Jonathan, a quirky bachelor, was Lewis’ uncle and guardian. He worked as a warlock and was quite good at his profession. While he had good intentions when he took in his nephew, he knew absolutely nothing about raising children. Some of the funniest scenes in this film showed what happens when someone who doesn’t understand anything about children attempts to parent one.

Cate Blanchett as Florence Zimmerman

Florence was an old and dear friend of Jonathan’s who lived next door to the Barnavelts. She was sensitive, caring, and by far the most intelligent character in this tale. I’d love to see a spin-off about her someday.

Kyle MacLachlan as Isaac Izard

Isaac was the antagonist in this story, but I can’t share anything about his backstory without giving away spoilers. Like Florence and Jonathan, he had developed the ability to perform various types of magic.

Colleen Camp as Mrs. Hanchett

Mrs. Hatchett was the nosy, grumpy neighbour who spent a great deal of her time spying on the Barnavelts and complaining about all of the strange things that can happen when one lives in a magical household.

My Review

One of the many clocks in Jonathan’s home.

I loved the humour of this film. Yes, it was written for a preteen audience, so there were the obligatory bowel movement and other body fluid jokes you’d expect for this age group. There were other scenes that were clearly written for adult viewers, though, and I don’t mean that in an x-rated sort of way at all. Instead, the storytellers showed how easy it is to make mistakes when you have no parenting experience and have suddenly found yourself raising a grieving 10-year-old.

That might not seem like good fodder for a joke, but it strangely was. I had so much compassion for Uncle Jonathan even while I laughed at his sometimes incredibly odd ideas about how a child of that age should be treated and how much influence they should have over stuff like what they eat for dinner or when they go to bed.

Jack Black’s goofy persona was the perfect fit for who Uncle Jonathan was, but I was also impressed with how this actor handled the more serious scenes Uncle Jonathan eventually experienced. He brought a lot of depth to a character that could have easily been written as nothing but fodder for comedy.

RECORDED INFORMATION:
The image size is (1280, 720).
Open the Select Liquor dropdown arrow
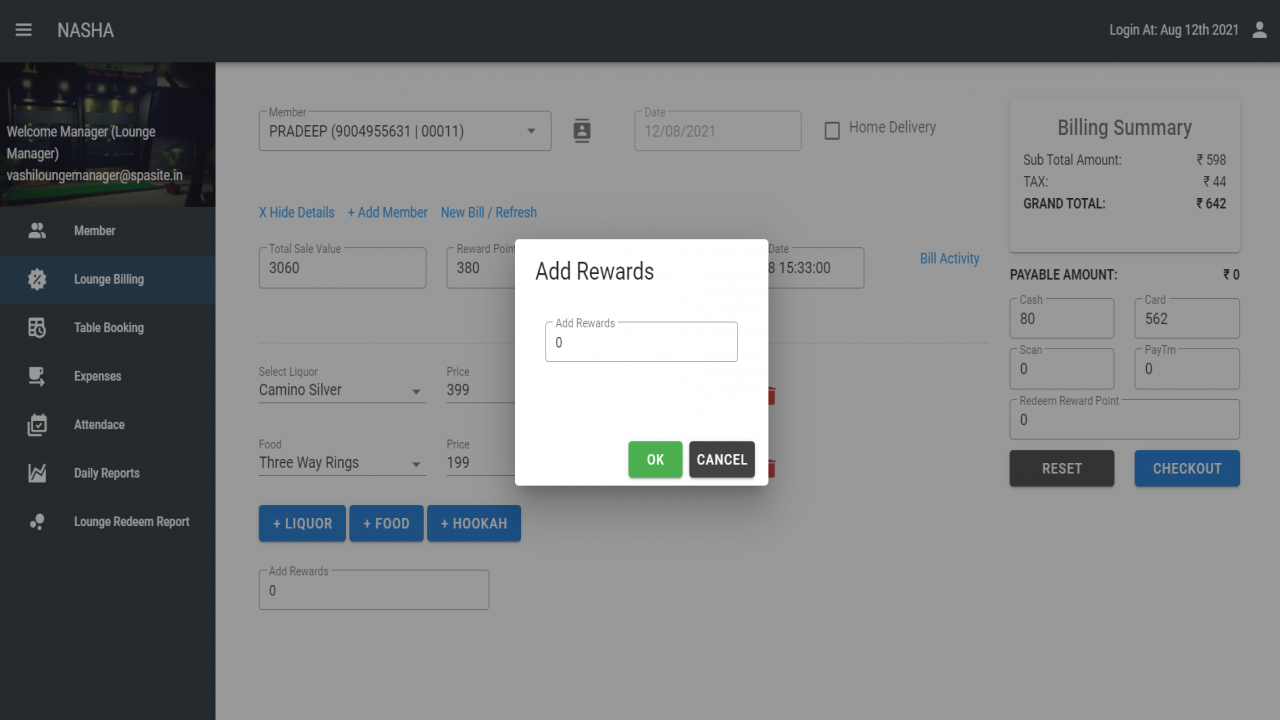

PROBLEM 1:
According to the film review, what profession did Jonathan work in?
PROBLEM 2:
Resume the film review from its last sentence onward.
The material isn't needed here.

ANSWER SPACE 1:
He was a warlock.

ANSWER SPACE 2:
This picture-perfect casting repeated itself with everyone else in this film. Every actor was well-suited for his or her role, including the supporting characters who didn’t necessarily have a lot of screen time but who still managed to make their roles memorable. I always enjoy finding films that pay such close attention to matching actors to the roles that they play.

Be sure to pay close attention to what’s going on in the background of the scenes. Occasionally there are surprises lurking where you might least expect them, and I loved picking them out.

While I know that this movie was based on something that was written in the 1970s and set in the 1950s, I was disappointed with the gender-based insults that wereso carelessly thrown around in it. There were several times when Uncle Jonathan made sexist comments that made me wince. They were supposed to be written in the context of him having playful banter with another character, but I don’t personally see anything amusing about using gender-based slurs as a retort. As much as I enjoyed the plot itself, these scenes dampened my urge to recommend it to others without warning them about it first.

It would be one thing if those terms somehow played an important role in understanding the context of the storyline and the world in which it was set. I do not think that every potentially offensive reference should be edited out of classics when they are retold for modern audiences, but I do believe there’s something to be said for updating non-critical parts of a story that are understood in a completely different light now than when they were originally written. This was a case where those terms could have easily been been exchanged for non-sexist insults instead.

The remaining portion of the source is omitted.